The world now has stunning new photos of this week’s asteroid strike, the first planetary defence test of its kind. NASA on Thursday released pictures of the dramatic event taken by the Hubble and Webb space telescopes.
A few hours later, SpaceX joined NASA in announcing that they’re studying the feasibility of sending a private mission to Hubble, potentially led by a billionaire, to raise the ageing telescope’s orbit and extend its life.
Telescopes on all seven continents watched as NASA’s Dart spacecraft slammed Monday into the harmless space rock, 7 million miles (11 million kilometres) from Earth, in hopes of altering its orbit.
Scientists won’t know the precise change until November; the demo results are expected to instil confidence in using the technique if a killer asteroid heads our way one day, reports AP.
All these pictures will help scientists learn more about the little asteroid Dimorphos, which took the punch and ended up with a sizable crater.

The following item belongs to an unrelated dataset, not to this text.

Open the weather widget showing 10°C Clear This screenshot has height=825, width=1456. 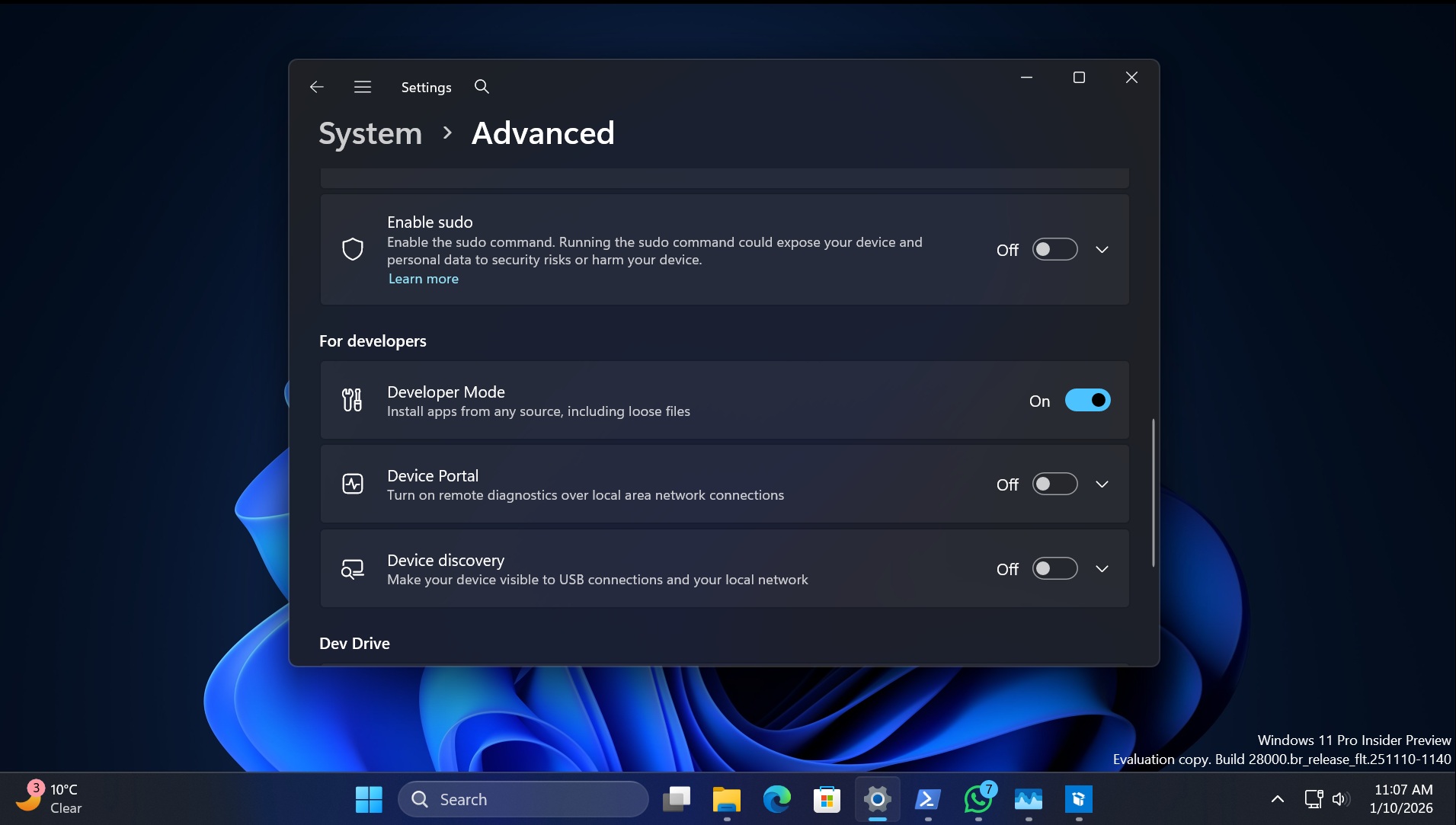(50, 798)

The impact sent streams of rock and dirt hurtling into space, appearing as bright emanating rays in the latest photos.
The brightness of this double asteroid system — the 525-foot (160-meter) Dimorphos is actually the moonlet around a bigger asteroid — tripled after the impact as seen in the Hubble images, according to NASA.
Hubble and Webb will keep observing Dimorphos and its large companion Didymos over the next several weeks.